The report also listed statistics regarding the age, equipment and airworthiness rating of the Boeing 737-8BK.
The report said that “the Chuuk Terminal Aerodrome Forecast that was in effect at 22:00 on 27 September was as follows:
Wind 100 degrees at 14 knots with gusts up to 25 knots. The visibility was 5 statute miles. Showers of rain to be expected with cloud scattered at 800 feet and overcast at 5000 feet.”
As the plane approached Chuuk it provided the following conditions the flight would experience. “Wind direction variable at 5 knots, visibility 14 statute miles, scattered cumulonimbus cloud at 1,200 feet, broken cloud at 12,000 feet, overcast at 28,000 feet, temperature 26 degrees C, dewpoint 25, altimeter setting for QNH2 2973.”
The flight data recorder was on its rack within the aircraft and was recovered by local divers. The cockpit voice recorder was recovered from the seabed by US Navy divers about 440 feet back along the flight path, in the area ahead of the first point of water impact.

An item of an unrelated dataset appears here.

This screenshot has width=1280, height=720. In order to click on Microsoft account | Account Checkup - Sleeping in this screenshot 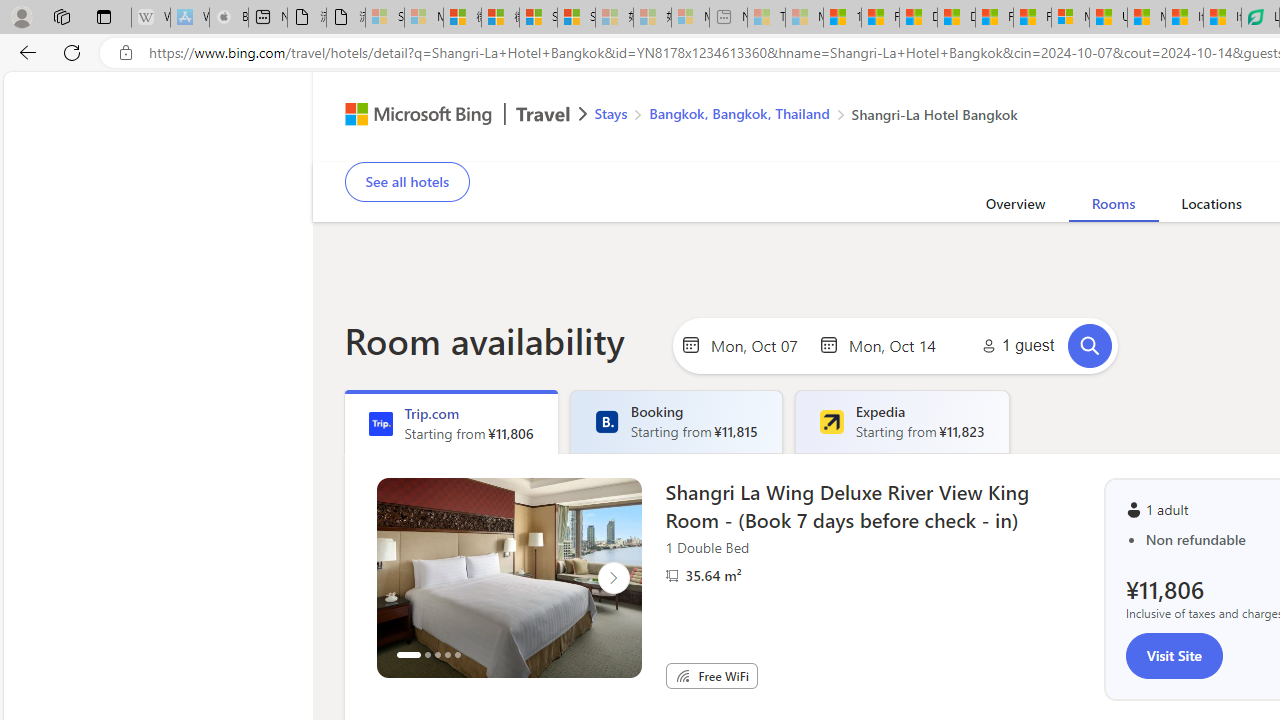, I will do `click(690, 18)`.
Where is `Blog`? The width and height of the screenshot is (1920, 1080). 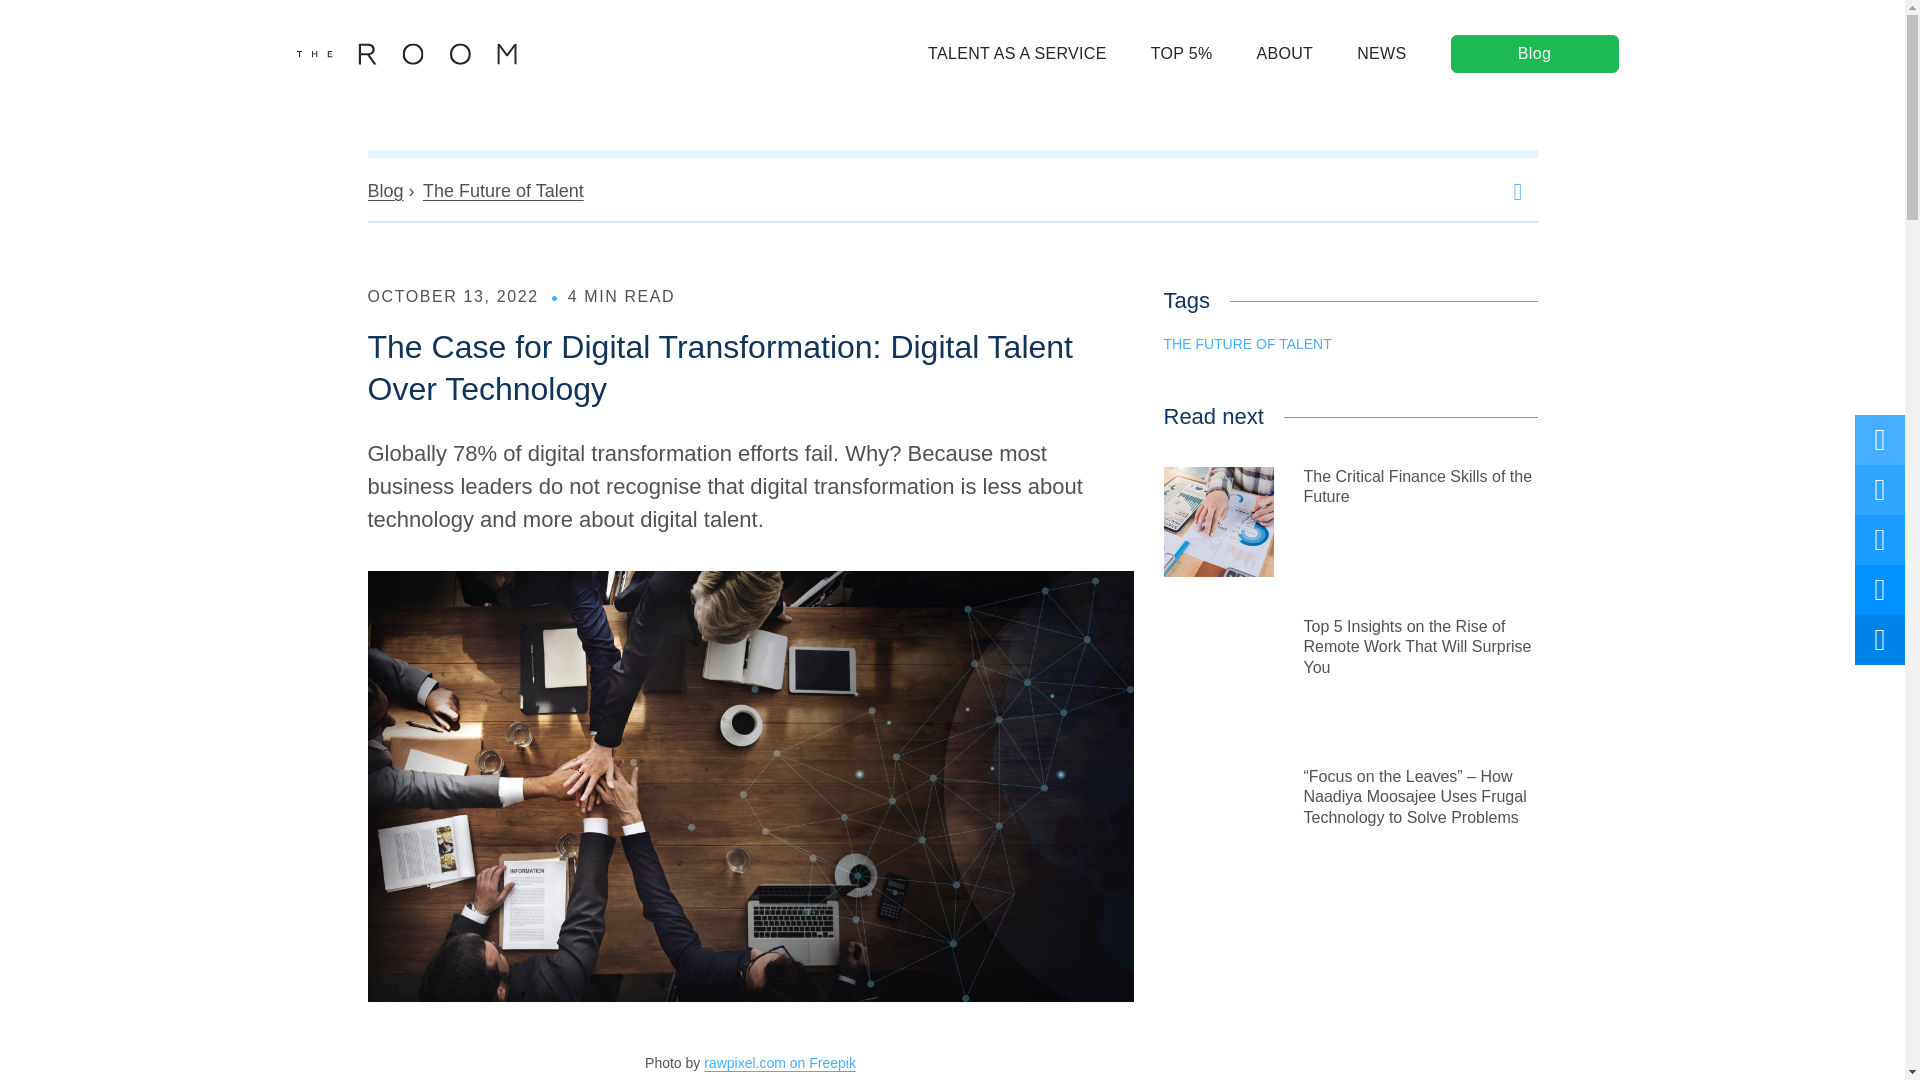 Blog is located at coordinates (386, 190).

“The initial examination of video taken by the divers showed that the main landing gear separated from the aircraft during the water impact. The rear fuselage behind the wing had fractured during the impact sequence.
“The aircraft sank in 90 feet of water to the Chuuk Lagoon seabed.”
“The areas of organizational and management information which may have directly or indirectly influenced the operation of the aircraft is the subject of the ongoing investigation. The organizational and management investigation may include, but not be limited to, the aircraft operator; the air traffic services; aerodrome and weather service agencies.”
“The investigation is continuing and will include, but will not be limited to, further examination and analysis of aircraft, crew, recorded data, aircraft operator, management and organization data, weather and airport facilities.”
Section two of the report entitled “Analysis” is reserved for the final report that will be issued by 11 months from today.
Section three, entitled “Conclusions” with subheads, “Findings” and “Causes and Contributing Factors” are also reserved for the Final Report.
It is not the FSM’s role in the investigation to provide a definitive answer as to who, or what was the cause of the accident.
The report said that as a result of the accident “Chuuk and Pohnpei Airport categories have been changed from CAT B to CAT X (CAT X being more restrictive) operations by Air Niugini Limited.
“Other similar airports in the Air Niugini Boeing network are being reviewed and may be re-categorized accordingly.”
The report did not define what the differences are between those categories, only that the safety action proposed would be that the Category X training requirements for Flight Crew should be initiated.